In University classes we learned that American law and our legal system is derived from English law; and in fact there are many similarities between the two systems. There are, however, also many differences.


One of the main differences is the delivery of legal services to the public. England has a multi-tiered legal system which helps keep the legal system accessible to the public. The bottom tier of their legal system is England's Citizens Advice Bureau (CAB), England's Citizens Advice Bureau (CAB), a nonprofit agency that offers free legal advice for many types of situations. Their website, , states:

Our Citizens Advice service helps people resolve their legal, money and other problems by providing free, independent and confidential advice, and by influencing policymakers.

The guidelines for the U.S. legal aid offices are so narrow, and their income qualifications so low, that many people who need legal help do not receive it. Many consumers who qualify for services are turned away, for lack of staff. The pro se coordinators in the courts are sometimes helpful and efficient, other times nearly non-existent.

Citizens Advice Bureau’s states as their principals and aims:

The Citizens Advice service provides free, independent, confidential and impartial advice to everyone on their rights and responsibilities. It values diversity, promotes equality and challenges discrimination ...To provide the advice people need for the problems they face ...To improve the policies and practices that affect people’s lives
So, not only do they help individuals with individual legal problems they seek to change the laws and policies that are unfair. If only that could happen on this side of the pond.

Multi-tiered System

In England, they call attorneys "solicitors". But, solicitors cannot represent anyone in court. Solicitors negotiate settlements, draft contracts, and perform various other legal tasks. Solicitors do more or less the same legal tasks as our attorneys do with two notable exceptions. As already, mentioned, solicitors do not represent in court. Barristers represent in court. And barristers command the prestige and the respect of our high powered high profile attorneys.

On the tier below solicitors are "conveyancers". Conveyancers are lay legal practitioners who help consumers with document preparation and other routine legal matters. The conveyancing system began in the 1980's due to public outcry over the cost of solicitors fees in real estate transfers. Since then, conveyancers have branched out, and now help consumers with a variety of legal matters.

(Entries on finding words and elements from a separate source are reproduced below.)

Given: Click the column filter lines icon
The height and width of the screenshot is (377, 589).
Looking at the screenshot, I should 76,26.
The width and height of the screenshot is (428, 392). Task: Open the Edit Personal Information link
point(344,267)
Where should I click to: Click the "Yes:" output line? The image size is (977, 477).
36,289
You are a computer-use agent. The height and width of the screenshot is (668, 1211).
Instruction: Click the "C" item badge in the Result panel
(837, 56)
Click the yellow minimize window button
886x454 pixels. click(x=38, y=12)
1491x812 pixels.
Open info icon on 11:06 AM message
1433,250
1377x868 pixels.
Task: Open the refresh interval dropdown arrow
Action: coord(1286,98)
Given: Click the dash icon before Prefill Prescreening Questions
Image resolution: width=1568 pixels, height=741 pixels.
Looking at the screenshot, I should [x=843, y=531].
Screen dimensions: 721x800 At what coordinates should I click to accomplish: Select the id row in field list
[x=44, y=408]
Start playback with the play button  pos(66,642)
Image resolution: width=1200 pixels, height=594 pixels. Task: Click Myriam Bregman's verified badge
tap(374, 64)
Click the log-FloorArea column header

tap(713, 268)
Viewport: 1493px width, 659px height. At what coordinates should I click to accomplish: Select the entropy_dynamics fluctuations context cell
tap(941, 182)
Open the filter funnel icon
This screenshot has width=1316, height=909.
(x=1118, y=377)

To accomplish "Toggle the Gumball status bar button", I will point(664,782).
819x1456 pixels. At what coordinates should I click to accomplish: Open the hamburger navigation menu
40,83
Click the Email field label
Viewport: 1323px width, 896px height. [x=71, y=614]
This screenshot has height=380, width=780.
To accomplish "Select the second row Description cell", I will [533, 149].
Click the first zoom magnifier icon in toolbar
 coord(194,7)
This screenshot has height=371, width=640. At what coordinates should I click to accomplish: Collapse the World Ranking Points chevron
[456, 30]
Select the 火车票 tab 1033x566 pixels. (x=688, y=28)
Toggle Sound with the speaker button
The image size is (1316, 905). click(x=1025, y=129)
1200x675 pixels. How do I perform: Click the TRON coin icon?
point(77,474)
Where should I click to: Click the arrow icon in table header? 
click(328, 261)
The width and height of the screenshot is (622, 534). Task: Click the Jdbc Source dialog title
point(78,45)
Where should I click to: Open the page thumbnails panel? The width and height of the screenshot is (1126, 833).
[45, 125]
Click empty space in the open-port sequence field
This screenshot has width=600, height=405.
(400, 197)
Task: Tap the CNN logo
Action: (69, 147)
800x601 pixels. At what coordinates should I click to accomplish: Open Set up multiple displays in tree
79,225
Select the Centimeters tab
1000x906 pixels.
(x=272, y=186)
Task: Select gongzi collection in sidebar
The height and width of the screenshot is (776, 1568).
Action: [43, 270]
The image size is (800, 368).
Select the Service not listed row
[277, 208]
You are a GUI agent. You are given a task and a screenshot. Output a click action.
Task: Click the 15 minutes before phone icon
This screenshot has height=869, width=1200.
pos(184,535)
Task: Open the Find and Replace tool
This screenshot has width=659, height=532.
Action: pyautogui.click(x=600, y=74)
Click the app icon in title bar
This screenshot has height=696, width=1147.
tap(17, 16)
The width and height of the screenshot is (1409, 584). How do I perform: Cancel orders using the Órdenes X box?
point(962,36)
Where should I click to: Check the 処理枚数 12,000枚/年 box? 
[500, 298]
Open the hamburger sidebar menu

In Florida, Magistrates are attorneys appointed by the chief judge in the circuit. Magistrates, also called Hearing Officers or General Masters, exist to hear certain types of undisputed matters. The hearing is often in chambers, and many litigants do not realize that they are in front of a magistrate and not a judge. And often, it doesn't matter. But, when there is a dispute that the magistrate is not authorized to settle, the litigants need to transfer their matter to be heard by a judge. The magistrate makes a recommendation to the judge and the judge typically signs the recommendation and it becomes a court order.

In England, Magistrates, are not attorneys at all. Their function is similar to magistrates in the U.S. -- to hear uncontested matters and minor disputes. Members of the community are invited to serve as magistrates. Magistrates rely on court clerks to give them legal advice in settling disputes and hearing their cases.